Michael New discusses a recent study by Catholics in Alliance for the Common Good which argued that welfare programs have helped reduce the number of abortions performed more than abortion restrictions.
CACG missed an opportunity with their abortion study. They commissioned a methodologically rigorous analysis of a complicated issue — the incidence of abortion at the state level. However, their primary interest seemed to have been making the case that welfare spending was the best way to reduce abortion. They did not engage previous research on pro-life legislation. And tellingly, they failed to publicize their own findings which indicated that certain types of pro-life laws were effective. The pro-life community might have been more receptive to them had they been willing to acknowledge their own finding that public-funding restrictions reduce abortion rates. Instead, many pro-lifers simply wrote them off as group whose objective was to provide political and religious cover for pro-abortion supporters of Barack Obama.
Albert Mohler links to and discusses an article in the Boston Globe and a quote from Nicolas Cafardi, a prolife supporter of Barack Obama.

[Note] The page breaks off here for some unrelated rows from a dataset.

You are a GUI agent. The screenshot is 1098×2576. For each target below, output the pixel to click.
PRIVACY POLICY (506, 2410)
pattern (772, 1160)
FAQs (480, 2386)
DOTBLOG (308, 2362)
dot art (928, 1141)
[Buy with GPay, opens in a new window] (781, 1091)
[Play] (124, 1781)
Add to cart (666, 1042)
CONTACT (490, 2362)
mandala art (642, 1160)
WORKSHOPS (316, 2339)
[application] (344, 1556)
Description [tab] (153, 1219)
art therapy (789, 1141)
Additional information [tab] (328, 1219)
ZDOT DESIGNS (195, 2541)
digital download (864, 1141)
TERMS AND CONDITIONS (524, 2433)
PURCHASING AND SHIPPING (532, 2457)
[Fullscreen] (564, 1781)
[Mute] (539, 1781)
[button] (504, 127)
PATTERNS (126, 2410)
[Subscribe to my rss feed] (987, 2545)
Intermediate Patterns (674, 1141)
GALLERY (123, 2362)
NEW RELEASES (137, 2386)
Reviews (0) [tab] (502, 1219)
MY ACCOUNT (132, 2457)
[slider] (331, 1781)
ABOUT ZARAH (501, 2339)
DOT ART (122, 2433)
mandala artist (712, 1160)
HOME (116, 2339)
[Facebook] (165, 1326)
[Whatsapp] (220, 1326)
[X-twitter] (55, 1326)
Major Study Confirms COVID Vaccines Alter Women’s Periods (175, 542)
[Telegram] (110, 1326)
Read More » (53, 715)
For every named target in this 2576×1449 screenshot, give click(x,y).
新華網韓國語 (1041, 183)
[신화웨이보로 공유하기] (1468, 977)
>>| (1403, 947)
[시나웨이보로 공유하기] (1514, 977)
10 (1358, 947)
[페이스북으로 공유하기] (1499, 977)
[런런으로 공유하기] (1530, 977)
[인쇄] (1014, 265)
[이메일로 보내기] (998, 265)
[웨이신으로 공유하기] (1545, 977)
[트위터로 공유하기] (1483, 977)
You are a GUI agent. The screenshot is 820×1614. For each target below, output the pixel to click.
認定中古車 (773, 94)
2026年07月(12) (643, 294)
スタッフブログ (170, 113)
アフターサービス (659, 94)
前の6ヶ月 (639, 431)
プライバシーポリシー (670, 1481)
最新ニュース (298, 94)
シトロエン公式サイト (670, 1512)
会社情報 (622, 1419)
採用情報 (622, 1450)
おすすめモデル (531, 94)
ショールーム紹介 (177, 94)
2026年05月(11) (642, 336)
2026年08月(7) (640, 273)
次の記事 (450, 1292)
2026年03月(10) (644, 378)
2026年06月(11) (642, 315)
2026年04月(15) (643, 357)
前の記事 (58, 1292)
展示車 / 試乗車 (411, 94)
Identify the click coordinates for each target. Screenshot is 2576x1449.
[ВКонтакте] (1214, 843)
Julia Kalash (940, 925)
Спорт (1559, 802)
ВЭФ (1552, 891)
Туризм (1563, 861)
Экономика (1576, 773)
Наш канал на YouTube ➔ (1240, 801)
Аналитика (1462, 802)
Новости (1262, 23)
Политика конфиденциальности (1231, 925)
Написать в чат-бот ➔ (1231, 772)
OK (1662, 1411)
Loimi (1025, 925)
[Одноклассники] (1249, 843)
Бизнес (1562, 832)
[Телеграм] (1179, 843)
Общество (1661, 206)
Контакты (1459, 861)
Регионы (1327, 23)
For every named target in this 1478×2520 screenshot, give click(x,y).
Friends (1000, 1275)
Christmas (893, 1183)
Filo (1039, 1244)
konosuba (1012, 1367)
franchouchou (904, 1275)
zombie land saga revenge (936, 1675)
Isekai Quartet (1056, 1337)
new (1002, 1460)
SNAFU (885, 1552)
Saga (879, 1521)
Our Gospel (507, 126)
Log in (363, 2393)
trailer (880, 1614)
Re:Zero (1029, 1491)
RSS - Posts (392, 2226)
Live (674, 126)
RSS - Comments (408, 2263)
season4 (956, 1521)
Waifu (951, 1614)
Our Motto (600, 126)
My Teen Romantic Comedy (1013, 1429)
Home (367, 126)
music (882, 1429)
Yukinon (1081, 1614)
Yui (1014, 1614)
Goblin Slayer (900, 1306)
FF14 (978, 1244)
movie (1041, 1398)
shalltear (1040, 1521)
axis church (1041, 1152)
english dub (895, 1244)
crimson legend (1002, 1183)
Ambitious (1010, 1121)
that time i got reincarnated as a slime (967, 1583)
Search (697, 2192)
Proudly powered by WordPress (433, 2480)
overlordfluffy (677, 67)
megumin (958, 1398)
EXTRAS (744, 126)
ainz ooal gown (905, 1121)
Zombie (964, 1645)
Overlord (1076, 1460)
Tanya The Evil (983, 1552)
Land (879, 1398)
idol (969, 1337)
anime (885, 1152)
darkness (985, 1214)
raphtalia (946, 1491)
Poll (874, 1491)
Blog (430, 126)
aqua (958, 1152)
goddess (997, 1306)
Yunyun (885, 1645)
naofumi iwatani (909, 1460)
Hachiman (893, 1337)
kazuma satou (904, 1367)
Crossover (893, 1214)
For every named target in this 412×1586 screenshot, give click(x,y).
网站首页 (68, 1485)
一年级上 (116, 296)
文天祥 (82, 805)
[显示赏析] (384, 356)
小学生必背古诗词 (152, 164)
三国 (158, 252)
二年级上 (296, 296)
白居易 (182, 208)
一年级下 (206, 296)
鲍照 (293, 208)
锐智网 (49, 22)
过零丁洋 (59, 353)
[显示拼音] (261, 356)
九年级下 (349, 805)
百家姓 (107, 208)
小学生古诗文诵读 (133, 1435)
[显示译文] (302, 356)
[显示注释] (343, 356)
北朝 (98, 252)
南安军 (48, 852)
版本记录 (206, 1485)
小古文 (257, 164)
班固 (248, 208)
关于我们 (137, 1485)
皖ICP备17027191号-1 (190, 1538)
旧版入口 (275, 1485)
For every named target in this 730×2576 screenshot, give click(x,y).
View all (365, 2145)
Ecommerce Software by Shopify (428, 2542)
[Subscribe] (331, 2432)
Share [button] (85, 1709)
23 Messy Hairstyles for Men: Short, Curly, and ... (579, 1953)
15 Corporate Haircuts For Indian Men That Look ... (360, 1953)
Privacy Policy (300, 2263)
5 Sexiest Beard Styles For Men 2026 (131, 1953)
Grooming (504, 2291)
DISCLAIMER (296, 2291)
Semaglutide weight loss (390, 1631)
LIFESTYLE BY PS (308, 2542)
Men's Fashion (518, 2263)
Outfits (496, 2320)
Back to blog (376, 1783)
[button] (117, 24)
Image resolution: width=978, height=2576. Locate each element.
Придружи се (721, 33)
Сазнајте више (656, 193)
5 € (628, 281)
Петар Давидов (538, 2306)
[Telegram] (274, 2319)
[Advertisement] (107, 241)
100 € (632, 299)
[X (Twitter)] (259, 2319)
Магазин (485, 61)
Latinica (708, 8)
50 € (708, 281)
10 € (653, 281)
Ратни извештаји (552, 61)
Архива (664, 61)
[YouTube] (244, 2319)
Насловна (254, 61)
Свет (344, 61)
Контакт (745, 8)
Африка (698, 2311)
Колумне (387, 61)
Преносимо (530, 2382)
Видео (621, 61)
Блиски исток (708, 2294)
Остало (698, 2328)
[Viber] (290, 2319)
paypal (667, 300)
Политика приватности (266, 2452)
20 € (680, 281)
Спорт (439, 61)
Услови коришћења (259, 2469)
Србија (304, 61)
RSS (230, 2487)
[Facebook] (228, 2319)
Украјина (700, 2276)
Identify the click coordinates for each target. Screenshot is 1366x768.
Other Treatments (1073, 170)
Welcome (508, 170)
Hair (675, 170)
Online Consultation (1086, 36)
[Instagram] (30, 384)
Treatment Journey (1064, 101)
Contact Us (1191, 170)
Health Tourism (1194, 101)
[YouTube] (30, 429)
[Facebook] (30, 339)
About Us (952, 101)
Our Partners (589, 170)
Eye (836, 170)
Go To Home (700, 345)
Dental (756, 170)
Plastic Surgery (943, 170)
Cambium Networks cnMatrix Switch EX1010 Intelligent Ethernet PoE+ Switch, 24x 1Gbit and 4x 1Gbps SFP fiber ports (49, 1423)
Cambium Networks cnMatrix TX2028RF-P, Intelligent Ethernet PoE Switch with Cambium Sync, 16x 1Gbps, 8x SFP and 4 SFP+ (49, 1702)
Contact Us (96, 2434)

Those fighting for the abolition of slavery pressed on against obstacles and set backs worse than these because, after all, these were human lives they were defending. What if they had listened to those who, after Dred Scott and the Missouri Compromise, said that the battle was "permanently" lost? What if they had been intimidated by critics accusing them of "single-issue" voting?
If every single fetus is an unborn child made in the image of God, there is no moral justification for settling for a vague hope of some reduction in the number of fetal homicides. If the abortion fight is "permanently lost," it will be lost first among those who claim to be defenders of life -- those who tell us that the argument is merely changing.